I have following lines of codes to compare String. str1 not equal to str2, which is understandable since it compares object reference. But then why s1 is equal to s2?

String s1 = "abc";
String s2 = "abc";

String str1 = new String("abc");
String str2 = new String("abc");

if (s1==s2)
    System.out.println("s1==s2");           
else
    System.out.println("s1!=s2");

if (str1==str2)
    System.out.println("str1==str2");           
else
    System.out.println("str1!=str2");

if (s1==str1)
    System.out.println("str1==s1");         
else
    System.out.println("str1!=s1");

Output:

  s1==s2
  str1!=str2
  str1!=s1 

Solution 1:

The string constant pool will essentially cache all string literals so they're the same object underneath, which is why you see the output you do for s1==s2. It's essentially an optimisation in the VM to avoid creating a new string object each time a literal is declared, which could get very expensive very quickly! With your str1==str2 example, you're explicitly telling the VM to create new string objects, hence why it's false.

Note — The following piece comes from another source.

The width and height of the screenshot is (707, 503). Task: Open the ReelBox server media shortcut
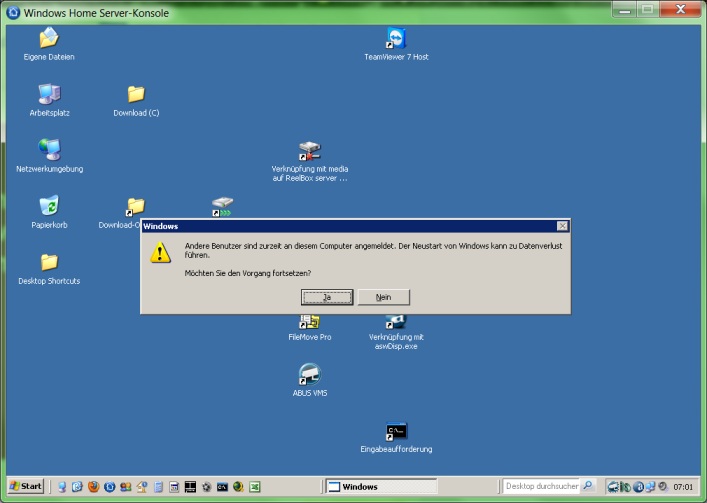[x=310, y=152]
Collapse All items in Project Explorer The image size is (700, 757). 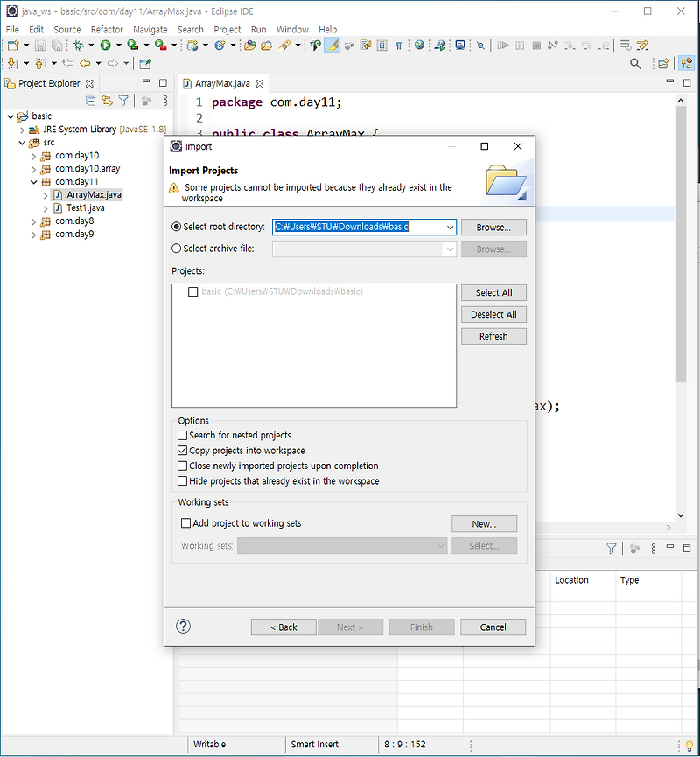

As an aside, calling the intern() method on any string will add it to the constant pool, so long as an equivalent string isn't there already (and return the String that it's added to the pool.) It's not necessarily a good idea to do this however unless you're sure you're dealing with strings that will definitely be used as constants, otherwise you may end up creating hard to track down memory leaks.

Solution 2:

s1 and s2 are String literals. When you create a new String literal the compiler first checks whether any literal representing the same is present in the String pool or not. If there is one present, the compiler returns that literal otherwise the compiler creates a new one.

When you created String s2 the compiler returns the String s1 from the pool as it was already created before. That is the reason why s1 and s2 are same. This behaviour is called interning.